Увы, нет. Не залог. По трем основаниям.
«Чем шире культура, тем тоньше ее слой», – говаривал мудрец. В культуре закон диалектики не работает: количество не переходит в качество. Число псевдо-академий, псевдо-университетов, наспех преобразованных из вчерашних училищ и пединститутов – огромно. Выпускников пекут, как булочки на конвейере. Единственное условие для жаждущих знания – платите денежки и вы войдете в царствие небесное, сиречь получите диплом о высшем образовании. Элементарная покупка дипломов особенно характерна для представителей ряда национальностей, привыкших, что в современной России все покупается и продается. На это жалуются даже тем живущие педагоги. Наличие квот для представителей этих или иных национальностей в российских вузах тоже не улучшает контингент выпускников. Введение ЕГЭ еще усугубит эту вакханалию производства полуграмотных «интеллигентов» из бездарей, лодырей и тупиц. Средним классом они, разумеется, станут все без проблем, а вот интеллигенцией (в лучшей русской традиции) – вряд ли. Что вполне устраивает власть, сознательно взрастившую Фурсенко.
Впрочем, как и всегда, определенная часть наиболее способных, талантливых, умных детей, получив (точнее, взяв) знания, обретут статус и сознание интеллигента в лучшем смысле этого слова. Увы, более чем основательно опасение, что в России они не останутся. Сегодня Россия – мировой цех по поставке светлых голов нашим стратегическим не друзьям. Который действует бесперебойно, принося колоссальные прибыли им и сверхколоссальный убыток нам. Все, вплоть до введения у нас т.н. болонской системы, способствует этому как нельзя лучше. Система образования в России, смело можно предположить, находится в руках высокопрофессиональных патентованных вредителей и врагов народа, пользующихся полным покровительством Кремля. Их подлинная профессия, однако, – отнюдь не педагогика, а торговля людьми. Новую русскую интеллектуальную элиту, необходимую нам, как воздух, уничтожают в зародыше, продают за рубеж на корню, как пшеницу, гонят на Запад, как сырую нефть.
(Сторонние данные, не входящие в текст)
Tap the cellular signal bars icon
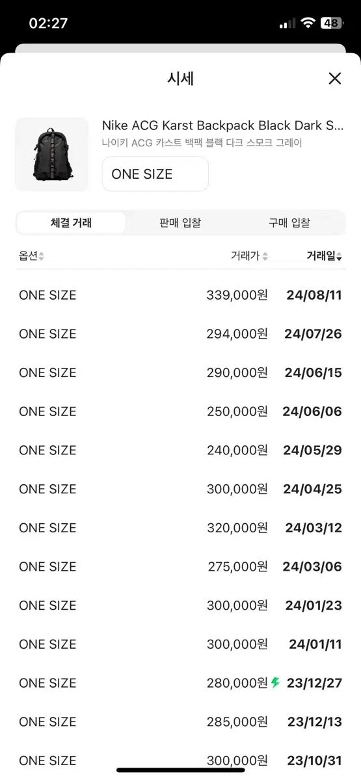The width and height of the screenshot is (361, 780). tap(287, 23)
Наконец, перепроизводство некачественной интеллигенции, которым грешила уже и Советская власть и которое приняло сегодня ни с чем не сообразные размеры, ведет к деградации всего общества, к упадку престижа умственного труда, к росту отчаяния и многочисленным социальным деформациям. Часть из них уже налицо. А с частью нам еще предстоит познакомиться. Мы еще увидим новых «босяков» почище горьковских.
Средний класс? Оставь надежду, всяк сюда входящий…
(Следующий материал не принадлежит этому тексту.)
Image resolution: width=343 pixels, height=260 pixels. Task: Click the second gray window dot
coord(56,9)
Сегодня вопрос стоит так: кто кого опередит? Власть, деклассирующая, разинтеллигенчивающая интеллигенцию, низводящая ее в средний класс? Или интеллигенция, переходящая от буржуазно-демократической революции – к революции национальной?
Для самой интеллигенции – это вопрос жизни и смерти.
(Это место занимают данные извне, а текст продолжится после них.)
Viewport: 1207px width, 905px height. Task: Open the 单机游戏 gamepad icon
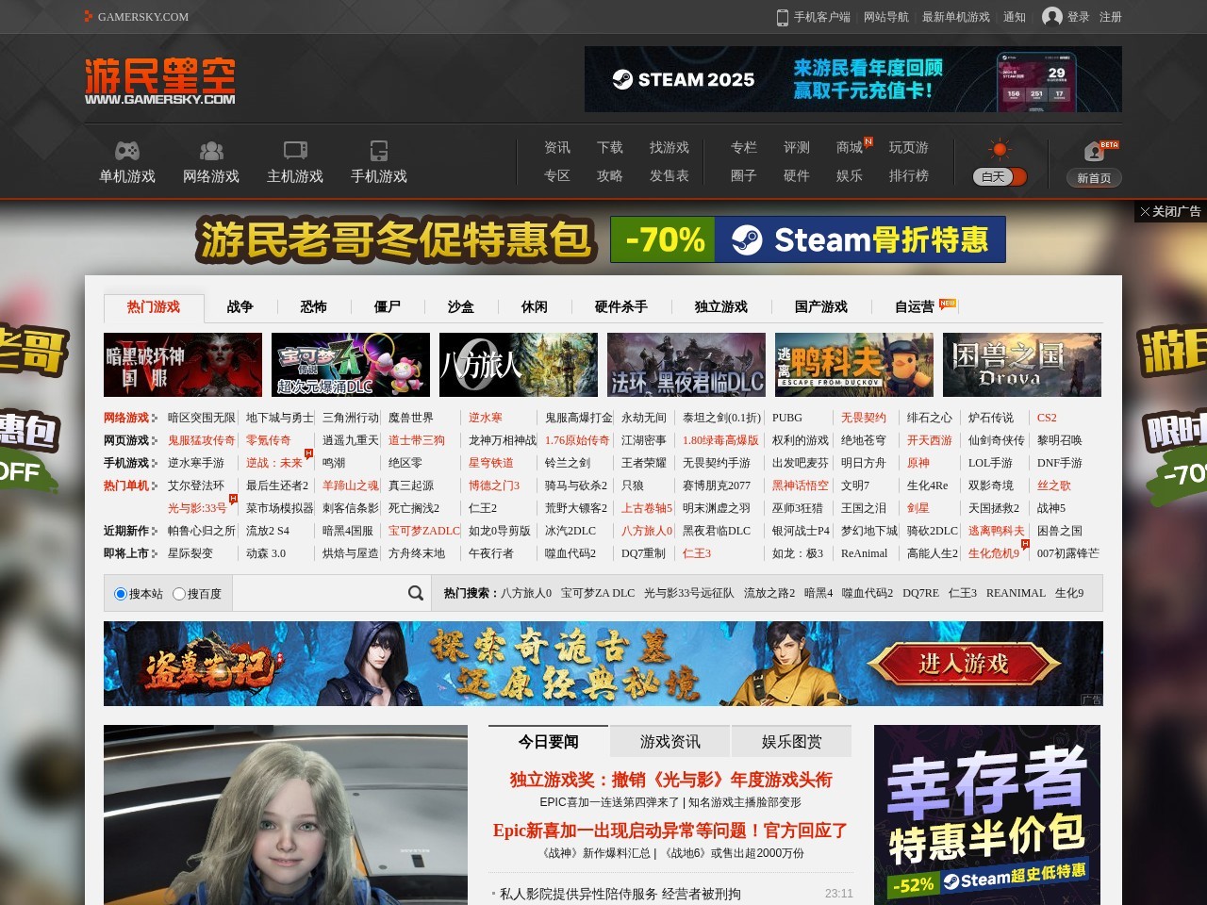click(127, 151)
«Литературная газета» № 31 (6235) 29.07.2009. В сокращении.
P. S. Однажды, в 1988 году, «Литературная газета» опубликовала статью Александра Севастьянова под заголовком «Интеллигенция: что впереди?», которая привлекла большое внимание, запомнилась читателям и отправилась затем гулять по другим изданиям и сборникам. В те годы автор, 34-летний культуролог, был преисполнен смутного оптимизма, смотрел в будущее с надеждой… Прошло двадцать лет, и сегодня «ЛГ» вновь публикует его статью, к которой прежний заголовок снова подошел бы как нельзя лучше. Только вот оптимизма у автора почему-то сильно поубавилось. Возраст?